Souteyrand a indiqué que l’OMS a beaucoup appuyé le développement d’une stratégie multisectorielle contre les maladies non transmissibles en Tunisie surtout que plus de 30% de la population meurt aujourd’hui de maladies non transmissibles avant 70 ans.
” L’OMS appuie également la Tunisie dans ses efforts de lutte contre les problèmes liés à l’infection en milieu hospitalier pour limiter l’infection nosocomiale et limiter, ainsi, les risques liés à la résistance antimicrobienne “, a-t-il ajouté.
” Il y a, en outre, un effort important à faire pour améliorer la qualité de l’information et le codage des causes de décès pour mieux définir les politiques de santé “, a-t-il dit.
Le Représentant de l’OMS a, aussi, mis l’accent sur l’importance de la défragmentation du système d’assurance maladie qui est actuellement compliqué et non homogénéisé, selon lui.

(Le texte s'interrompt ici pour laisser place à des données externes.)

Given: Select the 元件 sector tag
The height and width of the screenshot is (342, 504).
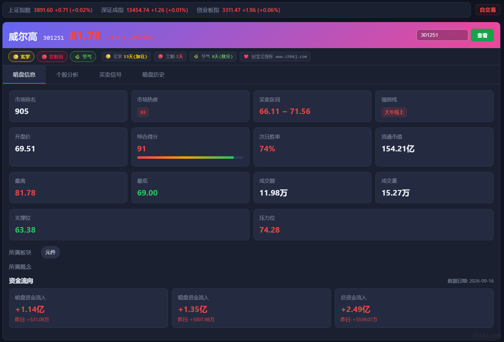Looking at the screenshot, I should 50,252.
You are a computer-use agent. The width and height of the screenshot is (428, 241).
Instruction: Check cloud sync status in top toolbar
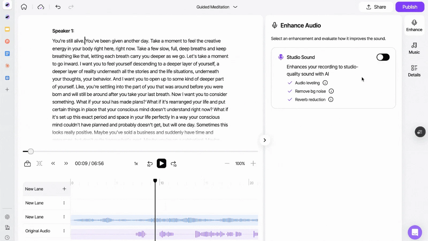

” Aujourd’hui, 13% du budget de l’Etat est consacré au secteur de la santé ce qui dépasse le budget alloué dans la plupart des pays de la région et si on n’arrive pas à atteindre les résultats escomptés cela veut dire qu’il y a un problème d’efficience lié au fait que le système de financement de la santé est trop compliqué d’où la nécessité de le défragmenter pour avoir une meilleure gouvernance”, a-t-il expliqué.
Le ministère de la santé devrait s’approprier le projet du dialogue sociétal
Pour Souteyrand, le ministère de la santé devrait s’approprier le projet de la politique nationale de la santé à l’horizon 2030, appuyée par l’OMS et proposée par le dialogue sociétal sur la santé dont les recommandations ont été présentées récemment après une large consultation nationale qui a impliqué des citoyens et des professionnels de la santé dans les différentes régions du pays.
“L’OMS soutient très fort cette nouvelle forme de gouvernance sanitaire basée essentiellement sur les consultations citoyennes et compte appuyer la mise en œuvre de la politique nationale de santé et le suivi de son application “, a-t-il dit.
Il a, par ailleurs, noté que l’instabilité au niveau du ministère de la santé (5 ministres en deux ans), influe sur les résultats et empêche la réalisation des objectifs.
A noter que l’OMS a signé un premier mémorandum avec la Tunisie depuis 1965. Un bureau de l’OMS a été installé en Tunisie en 2004. Cette agence technique des Nations Unies qui a le leadership pour la santé appuie les 194 Etats membres dont la Tunisie pour qu’ils puissent développer des politiques de santé adaptées aux besoins et basées sur l’évidence scientifique.
L’Organisation dont le siège est à Genève compte 6 bureaux régionaux. La Tunisie fait partie du bureau régional de la Méditerranée orientale dont le siège se trouve au Caire.